-- To-do list --
a) Please retype the Netrunner essay word for word, from "He'd purchased it" up to and including "truly the last.".
b) Echo the lines of the records from the line with "I will point(1898,398)." up to and including the line with "pyautogui.click(x=404, y=584)", keeping each one unchanged.
━━━ Excerpt provided
About five years ago, my cousin Rob (of Rob's Netrunner Node fame) (I've not included the link because it's dead, dead, dead) (too many parentheses) came over to the table where I was playing Magic at Eucon. Eucon was a great game convention held in Eugene, Oregon for many years, and the site of the first Northwest Netrunner Championships. He had a green-and-purple oversized box of cards. It was a Netrunner starter.
He'd purchased it from a dealer who had received a promotional copy from WotC. The game wasn't due to be released for a few weeks, and he was pretty excited to get it early. I wasn't familar with cyberpunk literature at the time, and not particularly interested either.
I'd finished in the top 32 at the Northwest Magic Championships in Seattle the previous year, and my investment in the game was pretty high. I was disgusted with the advent of Type II Magic tournaments, realizing that my precious Lotus and Mox were on their way to becoming museum peices. He had some difficulty convincing me to try it.
But try it I did, and the rest is history. Literally. The game has run its course, and this issue of Neal's Last Words is truly the last.
In memorial to the finest trading-card game ever published, I decided to indulge myself in a fun collection of the best and worst moments in my Netrunner experience. I hope they'll bring back some nice memories for those who have been Running from the start, and perhaps put some perspective on the entire, wonderful, awful, all-encompassing journey.
━━━━━━
━━━ Raw data
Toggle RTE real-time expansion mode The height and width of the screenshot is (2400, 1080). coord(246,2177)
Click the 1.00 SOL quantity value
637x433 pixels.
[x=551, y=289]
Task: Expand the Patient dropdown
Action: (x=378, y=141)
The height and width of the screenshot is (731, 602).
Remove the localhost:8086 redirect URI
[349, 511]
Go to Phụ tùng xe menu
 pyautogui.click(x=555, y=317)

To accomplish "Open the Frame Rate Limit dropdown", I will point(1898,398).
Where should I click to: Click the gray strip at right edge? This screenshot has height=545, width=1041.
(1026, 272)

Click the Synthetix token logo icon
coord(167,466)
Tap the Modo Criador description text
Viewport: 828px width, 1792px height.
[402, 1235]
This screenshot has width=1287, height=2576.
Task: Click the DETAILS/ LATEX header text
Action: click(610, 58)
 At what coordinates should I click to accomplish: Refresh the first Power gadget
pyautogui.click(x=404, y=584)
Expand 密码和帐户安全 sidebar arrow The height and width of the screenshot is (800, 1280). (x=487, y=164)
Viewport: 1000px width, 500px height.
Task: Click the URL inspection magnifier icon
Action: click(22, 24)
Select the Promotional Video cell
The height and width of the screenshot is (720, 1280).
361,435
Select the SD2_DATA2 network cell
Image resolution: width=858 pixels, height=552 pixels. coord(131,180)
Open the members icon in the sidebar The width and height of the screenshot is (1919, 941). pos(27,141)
━━━━━━
-- The solutions --
a)
He'd purchased it from a dealer who had received a promotional copy from WotC. The game wasn't due to be released for a few weeks, and he was pretty excited to get it early. I wasn't familar with cyberpunk literature at the time, and not particularly interested either.
I'd finished in the top 32 at the Northwest Magic Championships in Seattle the previous year, and my investment in the game was pretty high. I was disgusted with the advent of Type II Magic tournaments, realizing that my precious Lotus and Mox were on their way to becoming museum peices. He had some difficulty convincing me to try it.
But try it I did, and the rest is history. Literally. The game has run its course, and this issue of Neal's Last Words is truly the last.

b)
To accomplish "Open the Frame Rate Limit dropdown", I will point(1898,398).
Where should I click to: Click the gray strip at right edge? This screenshot has height=545, width=1041.
(1026, 272)

Click the Synthetix token logo icon
coord(167,466)
Tap the Modo Criador description text
Viewport: 828px width, 1792px height.
[402, 1235]
This screenshot has width=1287, height=2576.
Task: Click the DETAILS/ LATEX header text
Action: click(610, 58)
 At what coordinates should I click to accomplish: Refresh the first Power gadget
pyautogui.click(x=404, y=584)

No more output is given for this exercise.